Stored records:
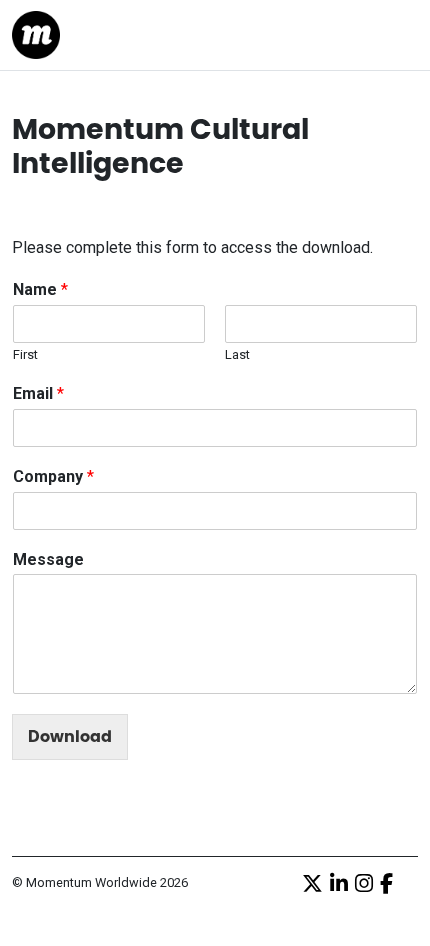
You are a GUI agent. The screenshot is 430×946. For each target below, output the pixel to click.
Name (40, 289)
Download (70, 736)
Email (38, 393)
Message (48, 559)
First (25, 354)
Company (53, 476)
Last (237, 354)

ABOUT THIS EXERCISE:
The data above should be restated exactly, with its images dropped.

ANSWER SECTION:
You are a GUI agent. The screenshot is 430×946. For each target below, output the pixel to click.
Name (40, 289)
Download (70, 736)
Email (38, 393)
Message (48, 559)
First (25, 354)
Company (53, 476)
Last (237, 354)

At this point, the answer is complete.